Modelling the Human Placental Interface In Vitro-A Review

Abstract

Acting as the primary link between mother and fetus, the placenta is involved in regulating nutrient, oxygen, and waste exchange; thus, healthy placental development is crucial for a successful pregnancy. In line with the increasing demands of the fetus, the placenta evolves throughout pregnancy, making it a particularly difficult organ to study. Research into placental development and dysfunction poses a unique scientific challenge due to ethical constraints and the differences in morphology and function that exist between species. Recently, there have been increased efforts towards generating in vitro models of the human placenta. Advancements in the differentiation of human induced pluripotent stem cells (hiPSCs), microfluidics, and bioprinting have each contributed to the development of new models, which can be designed to closely match physiological in vivo conditions. By including relevant placental cell types and control over the microenvironment, these new in vitro models promise to reveal clues to the pathogenesis of placental dysfunction and facilitate drug testing across the maternal-fetal interface. In this minireview, we aim to highlight current in vitro placental models and their applications in the study of disease and discuss future avenues for these in vitro models.
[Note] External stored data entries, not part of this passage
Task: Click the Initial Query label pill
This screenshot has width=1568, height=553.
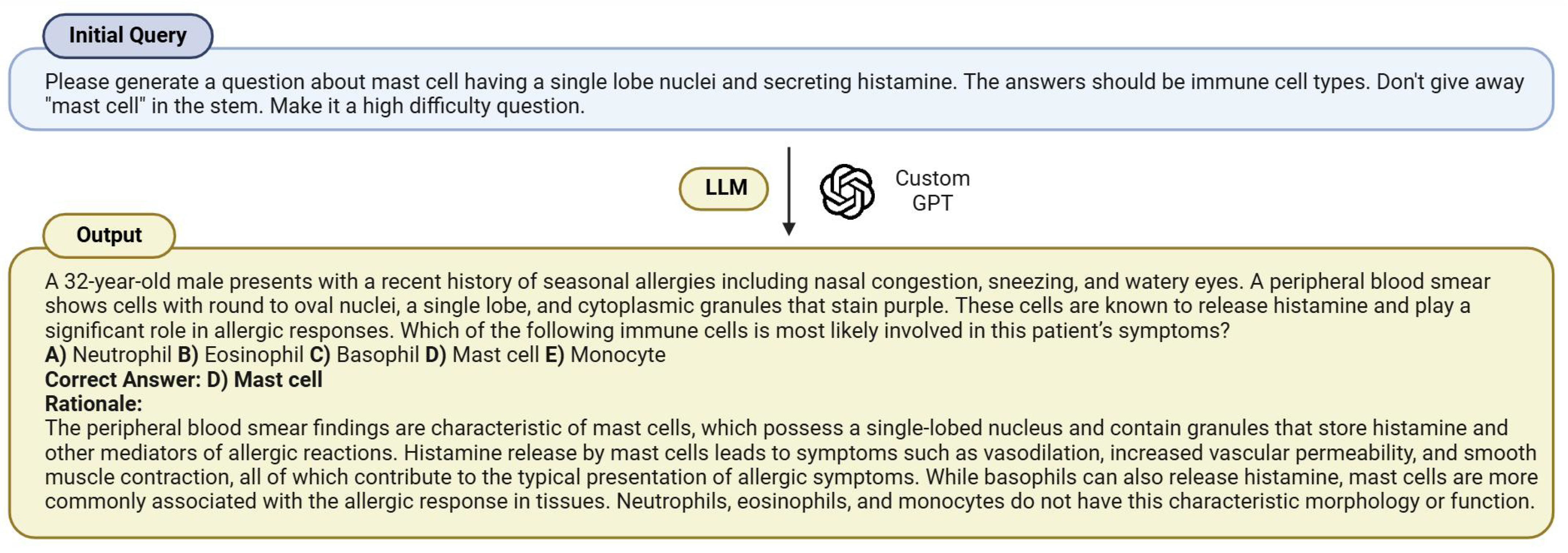Action: pos(128,36)
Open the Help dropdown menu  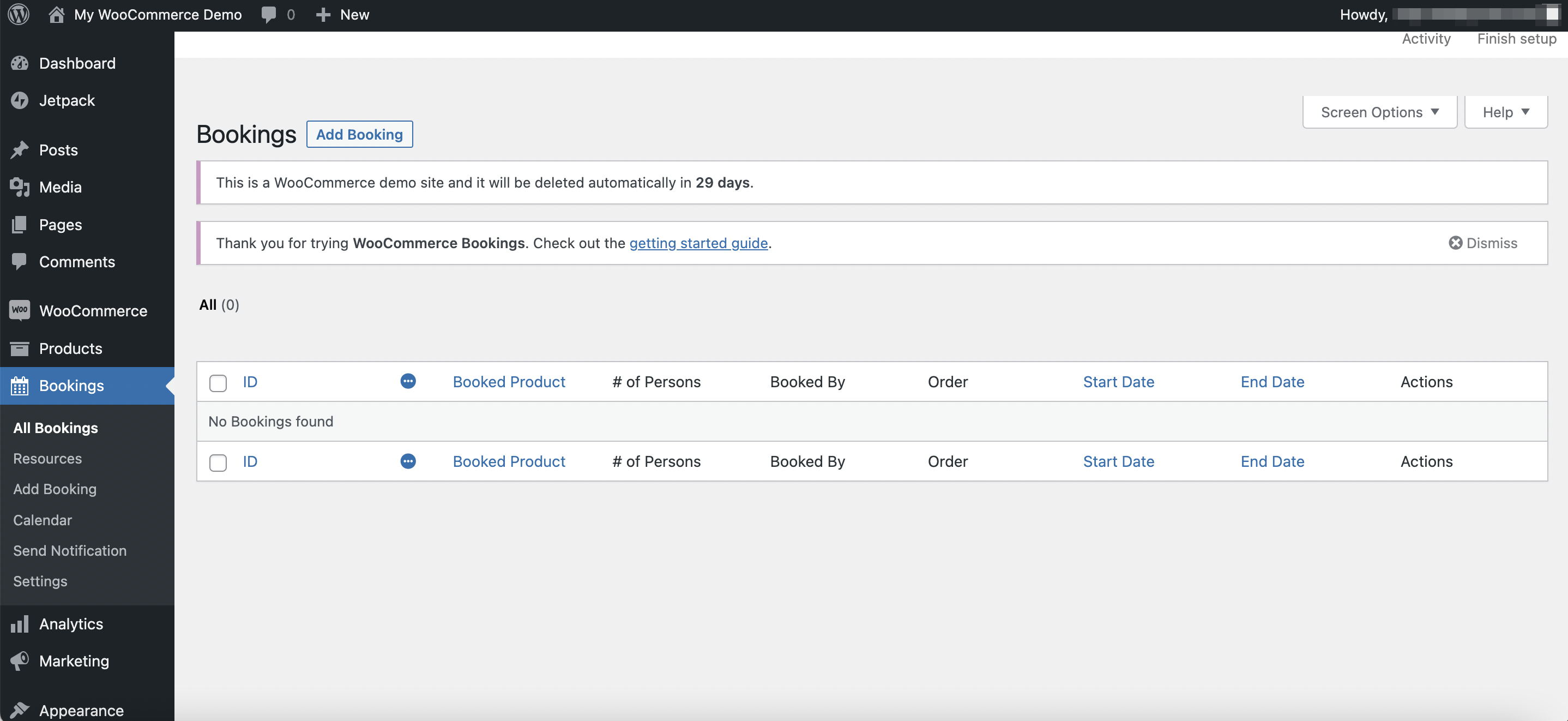(1503, 111)
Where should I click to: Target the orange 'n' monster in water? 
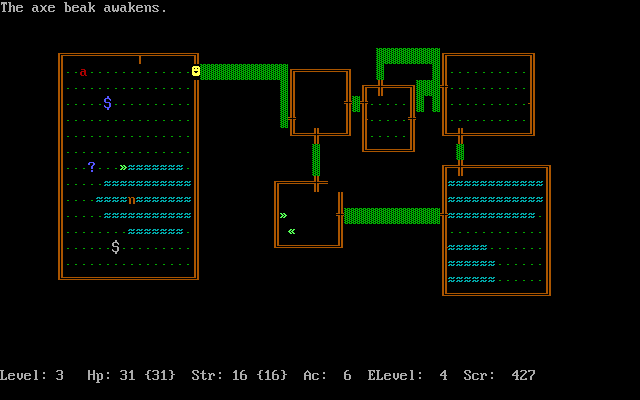pyautogui.click(x=131, y=200)
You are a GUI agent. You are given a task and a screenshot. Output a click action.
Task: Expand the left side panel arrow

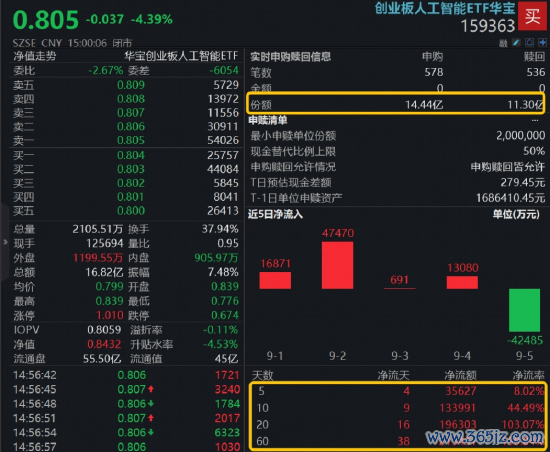pyautogui.click(x=5, y=242)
Keywords: bioprinting; in vitro models; maternal-fetal interface; microfluidics; placenta; placenta-on-a-chip; trophoblast invasion.

Figure 1

Placental development timeline, trophoblast invasion, and mature placental structure. (a) Diagram of trophoblast invasion around day 9, wherein the syncytiotrophoblast layer surrounding the embryoblast begins to invade the endometrium. (b) Mature placental structure showing maternal and fetal vasculature. (c) Focus on exchange of nutrients between open maternal blood and closed fetal circulation across the two trophoblastic layers.

Figure 2

Modeling the placental barrier in vitro. (a) Diagram of transport between maternal and fetal blood supplies across the syncytiotrophoblast (SCT) and cytotrophoblast (CT). (b) A modified transwell model using a bioprinted layer of fibroblasts with trophoblasts and endothelial cells cultured on either side (based on design in [26]). (c) A transwell model with a layer of trophoblasts cultured on top of vasculature in a 3D gel matrix. Other cell types (blue) can be cultured below the transwell to test the effect of cell secretions (based on design in [27]). (d) Endothelial cells and trophoblasts can be cultured on either side of a permeable membrane in a PDMS microfluidic device with flow (based on designs in [17,28]). (e) Endothelial cells and trophoblasts may also be cultured on either side of a 2PP-fabricated membrane to achieve different geometries (based on design in [29]).

Figure 3

Summary of trophoblast invasion models. (a) Diagram of trophoblast invasion of the endometrium in vivo. (b) A transwell model with a monolayer of trophoblasts invading a gel towards the chemoattractant in the well (based on designs in [32,33,34,35]). (c) A spheroid model in a well plate with trophoblasts invading the underlying gel towards a monolayer of cells (based on design in [36]). (d) A bioprinted model consisting of concentric rings of a gel, with trophoblasts in the outermost layer and a chemoattractant in the innermost layer (based on designs in [37,38,39]). (e) A microfluidic device with trophoblasts suspended in a gel in the center channel with medium flowing through the channels on either side (based on design in [40,41]). The chemoattractant is included in only one media channel in this design.

Figure 4

Summary of important components and possible applications of in vitro placental models. Immune cells may include Hofbauer cells or macrophages. Extracellular matrix (ECM) may be composed of collagen, laminin, fibronectin, or glycoproteins. Vascularization may be achieved via patterned microvessels, sacrificial molds, or self-assembled networks. Cell sources include cell lines, primary cells, or stem cells. Different geometries may be created by using 2D artificial membranes or two-photon polymerization (2PP). Relevant mechanical cues include fluid flow, matrix stiffness, and substrate stiffness. Possible applications in basic biology include studying the mechanisms of normal and pathological placental development and function. In vitro models may also be applied to study the transport and effects of pollutants, pathogens, and drugs.